(Task description) Copy precisely the first line of the material below and every later line, stopping with the line that contains "You are a computer-use agent. The".

(Materials provided)

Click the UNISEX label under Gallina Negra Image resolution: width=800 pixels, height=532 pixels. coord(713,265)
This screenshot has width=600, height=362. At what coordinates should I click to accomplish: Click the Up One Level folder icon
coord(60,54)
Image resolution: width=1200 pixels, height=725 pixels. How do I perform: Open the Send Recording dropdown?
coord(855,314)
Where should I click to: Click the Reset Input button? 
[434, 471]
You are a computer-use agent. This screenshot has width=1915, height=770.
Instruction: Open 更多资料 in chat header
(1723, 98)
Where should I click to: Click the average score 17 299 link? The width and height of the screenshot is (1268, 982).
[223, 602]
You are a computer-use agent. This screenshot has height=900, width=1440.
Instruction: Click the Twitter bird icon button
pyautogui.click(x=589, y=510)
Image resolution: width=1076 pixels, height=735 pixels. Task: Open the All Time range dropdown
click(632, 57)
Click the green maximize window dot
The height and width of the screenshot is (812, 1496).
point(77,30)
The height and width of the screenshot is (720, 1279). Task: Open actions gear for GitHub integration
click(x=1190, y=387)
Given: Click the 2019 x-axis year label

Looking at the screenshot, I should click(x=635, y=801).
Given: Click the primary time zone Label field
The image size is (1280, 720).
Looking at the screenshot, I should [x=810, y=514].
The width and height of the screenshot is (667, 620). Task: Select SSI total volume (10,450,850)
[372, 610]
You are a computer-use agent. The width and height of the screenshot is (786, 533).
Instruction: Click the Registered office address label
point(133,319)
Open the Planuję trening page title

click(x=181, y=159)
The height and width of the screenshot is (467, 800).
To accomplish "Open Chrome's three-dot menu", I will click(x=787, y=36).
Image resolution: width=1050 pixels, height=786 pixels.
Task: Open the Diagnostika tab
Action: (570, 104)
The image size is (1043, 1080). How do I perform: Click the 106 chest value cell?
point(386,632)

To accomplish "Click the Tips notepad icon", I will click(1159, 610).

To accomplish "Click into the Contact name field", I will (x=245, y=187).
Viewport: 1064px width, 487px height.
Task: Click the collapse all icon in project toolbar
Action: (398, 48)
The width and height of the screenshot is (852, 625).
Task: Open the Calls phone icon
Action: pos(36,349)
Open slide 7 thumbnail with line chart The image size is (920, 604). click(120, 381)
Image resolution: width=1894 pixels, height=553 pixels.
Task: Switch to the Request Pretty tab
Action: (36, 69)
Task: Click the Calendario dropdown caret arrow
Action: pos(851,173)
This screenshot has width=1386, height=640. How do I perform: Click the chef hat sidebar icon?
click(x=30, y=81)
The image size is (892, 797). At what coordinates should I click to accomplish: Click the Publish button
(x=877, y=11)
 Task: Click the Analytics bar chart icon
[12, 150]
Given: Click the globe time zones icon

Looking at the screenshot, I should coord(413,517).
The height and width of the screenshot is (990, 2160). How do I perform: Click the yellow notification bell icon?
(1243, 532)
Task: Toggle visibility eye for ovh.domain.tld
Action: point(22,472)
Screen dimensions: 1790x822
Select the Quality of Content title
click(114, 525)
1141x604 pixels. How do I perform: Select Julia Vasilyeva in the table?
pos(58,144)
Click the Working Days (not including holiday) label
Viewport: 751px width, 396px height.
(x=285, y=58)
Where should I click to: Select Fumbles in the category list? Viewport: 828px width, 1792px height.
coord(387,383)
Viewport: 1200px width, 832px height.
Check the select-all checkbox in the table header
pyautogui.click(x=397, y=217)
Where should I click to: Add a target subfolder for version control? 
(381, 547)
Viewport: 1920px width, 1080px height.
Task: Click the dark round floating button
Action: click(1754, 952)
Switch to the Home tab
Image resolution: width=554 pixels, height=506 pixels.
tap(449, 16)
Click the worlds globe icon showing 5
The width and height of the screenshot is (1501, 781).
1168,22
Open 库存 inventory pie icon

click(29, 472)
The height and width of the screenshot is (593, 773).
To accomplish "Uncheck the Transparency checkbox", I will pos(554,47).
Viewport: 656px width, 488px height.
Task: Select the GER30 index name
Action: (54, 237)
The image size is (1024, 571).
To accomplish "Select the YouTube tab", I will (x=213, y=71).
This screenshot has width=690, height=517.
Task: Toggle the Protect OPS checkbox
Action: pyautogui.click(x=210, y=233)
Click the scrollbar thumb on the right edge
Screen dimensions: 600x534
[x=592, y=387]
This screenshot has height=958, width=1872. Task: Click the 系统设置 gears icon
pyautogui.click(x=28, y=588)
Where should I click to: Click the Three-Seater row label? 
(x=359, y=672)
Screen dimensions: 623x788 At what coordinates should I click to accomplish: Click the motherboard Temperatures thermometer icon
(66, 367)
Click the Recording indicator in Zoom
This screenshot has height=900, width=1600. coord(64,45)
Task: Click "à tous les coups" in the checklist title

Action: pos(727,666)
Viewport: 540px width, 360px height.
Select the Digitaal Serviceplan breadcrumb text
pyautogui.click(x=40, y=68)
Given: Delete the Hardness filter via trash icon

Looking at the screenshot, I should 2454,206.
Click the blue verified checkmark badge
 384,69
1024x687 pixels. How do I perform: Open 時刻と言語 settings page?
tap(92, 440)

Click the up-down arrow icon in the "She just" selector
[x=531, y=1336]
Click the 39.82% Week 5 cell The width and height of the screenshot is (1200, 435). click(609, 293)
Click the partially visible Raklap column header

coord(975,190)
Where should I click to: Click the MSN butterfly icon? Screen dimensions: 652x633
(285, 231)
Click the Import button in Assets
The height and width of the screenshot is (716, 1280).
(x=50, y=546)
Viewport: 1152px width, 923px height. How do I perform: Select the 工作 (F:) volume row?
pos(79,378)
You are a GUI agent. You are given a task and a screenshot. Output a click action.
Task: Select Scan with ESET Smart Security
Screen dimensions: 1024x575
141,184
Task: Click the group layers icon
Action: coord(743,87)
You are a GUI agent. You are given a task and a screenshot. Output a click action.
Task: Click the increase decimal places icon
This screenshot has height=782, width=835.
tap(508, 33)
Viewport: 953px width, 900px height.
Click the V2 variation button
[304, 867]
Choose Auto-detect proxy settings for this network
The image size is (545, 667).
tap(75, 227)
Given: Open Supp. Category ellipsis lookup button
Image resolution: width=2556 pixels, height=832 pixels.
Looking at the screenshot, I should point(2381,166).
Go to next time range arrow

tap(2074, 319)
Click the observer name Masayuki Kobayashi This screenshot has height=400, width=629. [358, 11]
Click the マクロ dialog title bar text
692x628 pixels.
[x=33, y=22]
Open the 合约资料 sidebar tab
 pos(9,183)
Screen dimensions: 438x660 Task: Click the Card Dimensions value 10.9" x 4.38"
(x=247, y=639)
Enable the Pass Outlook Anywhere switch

(Answer for this exercise)
Click the UNISEX label under Gallina Negra Image resolution: width=800 pixels, height=532 pixels. coord(713,265)
This screenshot has width=600, height=362. At what coordinates should I click to accomplish: Click the Up One Level folder icon
coord(60,54)
Image resolution: width=1200 pixels, height=725 pixels. How do I perform: Open the Send Recording dropdown?
coord(855,314)
Where should I click to: Click the Reset Input button? 
[434, 471]
You are a computer-use agent. This screenshot has width=1915, height=770.
Instruction: Open 更多资料 in chat header
(1723, 98)
Where should I click to: Click the average score 17 299 link? The width and height of the screenshot is (1268, 982).
[223, 602]
You are a computer-use agent. This screenshot has height=900, width=1440.
Instruction: Click the Twitter bird icon button
pyautogui.click(x=589, y=510)
Image resolution: width=1076 pixels, height=735 pixels. Task: Open the All Time range dropdown
click(632, 57)
Click the green maximize window dot
The height and width of the screenshot is (812, 1496).
point(77,30)
The height and width of the screenshot is (720, 1279). Task: Open actions gear for GitHub integration
click(x=1190, y=387)
Given: Click the 2019 x-axis year label

Looking at the screenshot, I should click(x=635, y=801).
Given: Click the primary time zone Label field
The image size is (1280, 720).
Looking at the screenshot, I should [x=810, y=514].
The width and height of the screenshot is (667, 620). Task: Select SSI total volume (10,450,850)
[372, 610]
You are a computer-use agent. The width and height of the screenshot is (786, 533).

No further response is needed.